[START EXTRACT]

The movement tasks were chosen to cover the cases ‘double-support only’ during squats and inline lunges and ‘mixture of single and double support’ during walking. For inline lunge and squat the subjects started in front of the force plates, entered them after starting the measurement, while care was taken to ensure that each foot was on a separate force plate. Walking started 3 m in front of the force plates such that a uniform movement sequence could be established when stepping onto the force plates. During the movement process, care was taken to ensure that one of four force plates was loaded with each step. Practice tests were carried out before each measurement.

An inertial measurement unit (IMU) motion capture system (Xsens Technologies B. V., Enschede, Netherlands, sample frequency 120 Hz) with an MVN Link Suit and the software MVN Analyze^© was used to measure and analyze the kinematics. This IMU-system consists of 15 IMU-sensors, that are placed in a skin-tight Lycra suit at the head, sternum, pelvis, as well as the shoulders, upper arms, forearms, thighs, lower legs, and feet of both body sides. The kinematic IMU data were recorded and processed using proprietary algorithms of the XSens software (“HD” mode), yielding joint angle trajectories as recommended for biomechanical applications (Schepers et al., 2018) and validated in other studies (Krüger and Edelmann-Nusser, 2010). The data were exported to Matlab to be further analyzed.

The ground reaction forces (GRFs) were measured with an array of 8 force plates (Kistler Instrumente AG, Winterthur, Switzerland, sample frequency 1000 Hz, 60 × 90 cm). The GRFs consisted of the GRF vector for each foot touching the ground and its corresponding center of pressure (COP). The measurements were started simultaneously with a trigger-controlled synchronisation module. The data was exported to Matlab and filtered by a custom periodic median filter to remove humming noise. Then, the COP and force vector data were separately processed using a Butterworth filter with a cutoff frequency of 40 Hz and 20 Hz, respectively, to remove high-frequency noise.

2.2 Biomechanical model

The biomechanical model Myonardo^® (version 4.3.3, Predimo GmbH, Münster, Germany) was used for the simulation (Wagner et al., 2022). Myonardo is developed in Matlab using the Simscape Multibody 3D simulation environment (Version 2021a, The MathWorks, Inc., Natick, Massachusetts, United States). It consists of 23 segments, 23 joints with 66 degrees of freedom, and 682 muscle-tendon units (Figure 1). The mass and inertia of each segment was scaled relative to the body mass and height (Hatze, 1980; Winter, 2009). The kinematic data was imported into the Myonardo^® from which the acceleration of the center of mass (COM) was determined and multiplied with the body-mass to calculate the resulting force vector F_COM acting at the COM.

[END EXTRACT]
[START DATA PROVIDED]

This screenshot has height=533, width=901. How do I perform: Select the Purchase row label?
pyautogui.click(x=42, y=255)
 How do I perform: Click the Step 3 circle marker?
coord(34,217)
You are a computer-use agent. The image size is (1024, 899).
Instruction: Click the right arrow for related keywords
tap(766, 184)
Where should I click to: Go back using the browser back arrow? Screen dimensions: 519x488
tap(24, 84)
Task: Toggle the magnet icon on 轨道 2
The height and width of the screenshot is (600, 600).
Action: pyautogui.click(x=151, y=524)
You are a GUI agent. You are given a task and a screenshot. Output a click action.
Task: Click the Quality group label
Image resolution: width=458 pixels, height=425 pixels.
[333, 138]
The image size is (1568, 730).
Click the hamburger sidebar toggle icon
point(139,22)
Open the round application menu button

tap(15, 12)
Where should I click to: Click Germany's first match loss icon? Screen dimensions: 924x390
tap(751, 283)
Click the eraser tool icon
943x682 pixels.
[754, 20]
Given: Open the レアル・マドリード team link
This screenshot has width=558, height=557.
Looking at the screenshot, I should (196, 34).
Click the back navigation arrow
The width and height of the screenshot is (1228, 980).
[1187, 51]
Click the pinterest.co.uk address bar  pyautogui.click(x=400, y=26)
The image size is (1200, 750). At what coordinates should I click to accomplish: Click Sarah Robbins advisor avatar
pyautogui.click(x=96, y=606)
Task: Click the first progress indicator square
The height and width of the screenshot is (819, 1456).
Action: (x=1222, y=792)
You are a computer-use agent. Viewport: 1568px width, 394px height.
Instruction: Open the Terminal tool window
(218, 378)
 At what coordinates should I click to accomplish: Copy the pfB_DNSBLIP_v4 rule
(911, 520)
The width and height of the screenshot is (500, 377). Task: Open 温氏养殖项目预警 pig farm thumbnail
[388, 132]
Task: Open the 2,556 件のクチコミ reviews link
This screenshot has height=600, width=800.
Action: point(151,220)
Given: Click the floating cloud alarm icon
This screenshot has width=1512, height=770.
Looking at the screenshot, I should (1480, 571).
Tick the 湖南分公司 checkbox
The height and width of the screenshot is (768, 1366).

[END DATA PROVIDED]

ACTIONS TO TAKE.
a – Reproduce the passage from the biomechanics methods text, from "The ground reaction" up to and including "remove high-frequency noise.".
b – List every literature citation (authors and year) in the biomechanics methods text.
c – Extend the biomechanics methods text from its last sentence onward.

ANSWERS FOR THE EXERCISE.
a –
The ground reaction forces (GRFs) were measured with an array of 8 force plates (Kistler Instrumente AG, Winterthur, Switzerland, sample frequency 1000 Hz, 60 × 90 cm). The GRFs consisted of the GRF vector for each foot touching the ground and its corresponding center of pressure (COP). The measurements were started simultaneously with a trigger-controlled synchronisation module. The data was exported to Matlab and filtered by a custom periodic median filter to remove humming noise. Then, the COP and force vector data were separately processed using a Butterworth filter with a cutoff frequency of 40 Hz and 20 Hz, respectively, to remove high-frequency noise.

b –
- Schepers et al., 2018
- Krüger and Edelmann-Nusser, 2010
- Wagner et al., 2022
- Hatze, 1980
- Winter, 2009

c –
Figure 1

Figure 1. Visualisation of the model Myonardo^® (Predimo GmbH, Münster, Germany) during a squat, an inline lunge and during walking, from left to right respectively. Frontal and sagittal view of the positioning VPPscale of the virtual pivot point (VPP) in relation to the center of mass (COM) and the direction of the ground reaction forces (GRFs) starting from the center of pressure (COP) of each foot.

2.3 Ground reaction forces calculation

In the following we will use a simplified notation. Mathematical objects may be denoted by more than one letter, occasionally subscripted by other letters or numbers, three-dimensional vectors will be in bold face, and their components will be denoted by the symbols x, y or z in brackets. For example, COP_L/R (x, y) is the 2-vector consisting of the x and y components of the 3-vector COP_L/R, where the subscript L/R refers to the left and right foot, respectively. The Euclidean norm of a given vector v is denoted by $\Vert \mathit{v}\Vert =\sqrt{{\sum }_k\mathit{v}{(k)}^2}$, where the sum is taken over the components of v.

The calculation of the ground reaction forces (GRFs) for the left and right foot involved several steps. First, the center of pressure COP_L/R for the left and right foot was calculated (Eq. 1) following the method of Skals et al. (2017). To this aim, the foot model of the Myonardo^® was equipped with 18 contact points (Figure 2). The COPs of left and right foot were then calculated as

${\mathbf{C}\mathbf{O}\mathbf{P}}_{L/R}=\frac{{\sum }_i{W}_{L/R,i}{\mathbf{C}\mathbf{P}}_{L/R,i}}{{\sum }_j{W}_{L/R,j}},(1)$

where CP_L/R,i and W_L/R,i are the position and relative weight, respectively, of contact point i of the left and right foot, respectively. The relative weight W_L/R,i of each contact point i was determined by,

$W_{L/R,i}={\mathrm{W}\mathrm{P}}_{L/R,i}*{\mathrm{W}\mathrm{V}}_{L/R,i},(2)$

with the position and velocity transition functions calculated as, respectively¹,

${\mathrm{W}\mathrm{P}}_{L/R,i}=0.5\left(\cos \left(\pi *\frac{{\mathbf{C}\mathbf{P}}_{L/R,i}\left(z\right)/z_{\text{lim}}-0.8}{\left(1-0.8\right)}\right)+1\right)(3)$

${\mathrm{W}\mathrm{V}}_{L/R,i}=0.5\left(\cos \left(\pi *\frac{\Vert {\mathbf{V}\mathbf{C}\mathbf{P}}_{L/R,i}\left(x,y\right)\Vert /v_{\text{lim}}-0.15}{\left(1-0.15\right)}\right)+1\right),(4)$

where CP_L/R,i(z) and ‖VCP_L/R,i (x, y)‖ are the vertical position and absolute horizontal velocity, respectively, of contact point i of the left and right foot, respectively, and with the position and velocity limits z_lim = 0.04 m and v_lim = 1.3 m/s, respectively. Eqs 2–4 create a smooth transition from zero to full ground contact for each contact point, with the parameters taken from Skals et al. (2017).

Figure 2

Figure 2. Schematic representation of the 18 contact points positioning to determine the contact between the foot and the ground surface of the Myonardo^® during a movement.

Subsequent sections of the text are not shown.